On November 10, 2011, Mississippi Department of Corrections Commissioner Chris Epps announced the closure of the privately-operated 1,172-bed Delta Correctional Facility in Leflore County. He said closing the prison was a mutual decision by state officials and Corrections Corporation of America (CCA).

CCA was being paid $31.15 per prisoner per day to manage the Delta facility when it reportedly had daily costs of $34.15 for each medium-security prisoner. State law requires private prisons to operate for 10 percent less than state facilities.

Epps said about 800 of the prisoners housed at Delta would be transferred to existing beds in state prisons, and the rest moved to regional jails. This will result in an estimated $10.2 million in annual savings, as the only additional expenses will be for the prisoners’ food, clothing and health care. With over 4,000 empty beds in the state’s prison system, it was impossible to justify the additional expense of maintaining the CCA-run facility.

“Since [CCA] came and wanted out of the contract, I said we really don’t need the prison,” said Epps. “I have to look at what is best for Mississippi.”

Commissioner Epps has also been pushing alternatives to incarceration as a cost-cutting measure. With 21,500 state prisoners, Mississippi has the second-highest rate of incarceration in the U.S., which creates a huge drain on the state’s budget.

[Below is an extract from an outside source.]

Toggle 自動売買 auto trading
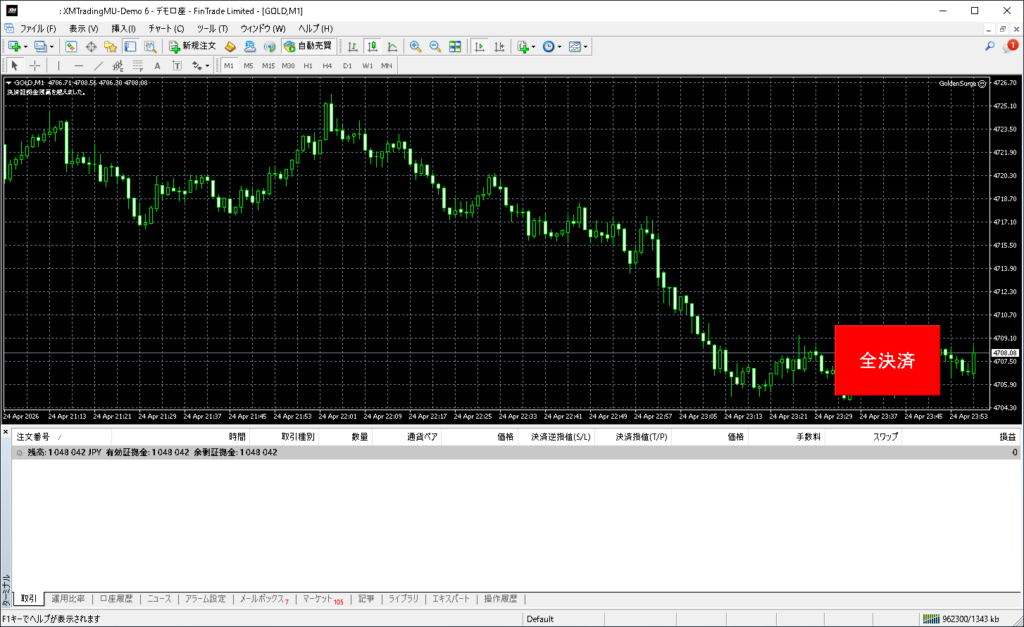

Under former Governor Ronnie Musgrove, a previous attempt to downsize Mississippi’s prison system resulted in the closure of Delta in 2002. The following year, Republican Haley Barbour ran against Musgrove and pledged to reopen the facility. Less than three months after Barbour took office in 2004, Delta was again open for business.

The Delta facility had a history of serious security-related incidents, including a July 2011 fight involving six prisoners that resulted in one death and two prisoners being hospitalized. Also, in June 2009, Delta prisoner Joseph Jackson, Jr. escaped from CCA guards while at an off-site doctor’s appointment with the help of his cousin, Courtney Logan. They fled to Tennessee, where they shot Nashville police Sgt. Mark Chesnut five times after Chesnut stopped their vehicle because Logan wasn’t wearing a seatbelt.

Sgt. Chesnut filed a lawsuit against CCA, and the company settled the case for an undisclosed amount in August 2011. [See: PLN, Nov. 2011, p.34]. Jackson was subsequently sentenced to 25 years in Mississippi and 45 years in Tennessee as a result of the escape and shooting, while Logan was sentenced to 31 years.

CCA employed a staff of 218 to operate the Delta facility, and all lost their jobs when the prison closed on January 15, 2012. CCA also decided to cease operations at the nearby 125-bed Leflore County Jail, which has since been run by the county.

In August 2012, Leflore County officials announced that private prison company MTC was bidding on a proposal to reopen the Delta facility and use it to house federal prisoners.

CCA currently operates three other prisons in Mississippi, including the Adams County Correctional Center, which holds federal prisoners; the Tallahatchie County Correctional Facility, which houses California prisoners; and the Wilkinson County Correctional Facility, housing Mississippi state prisoners.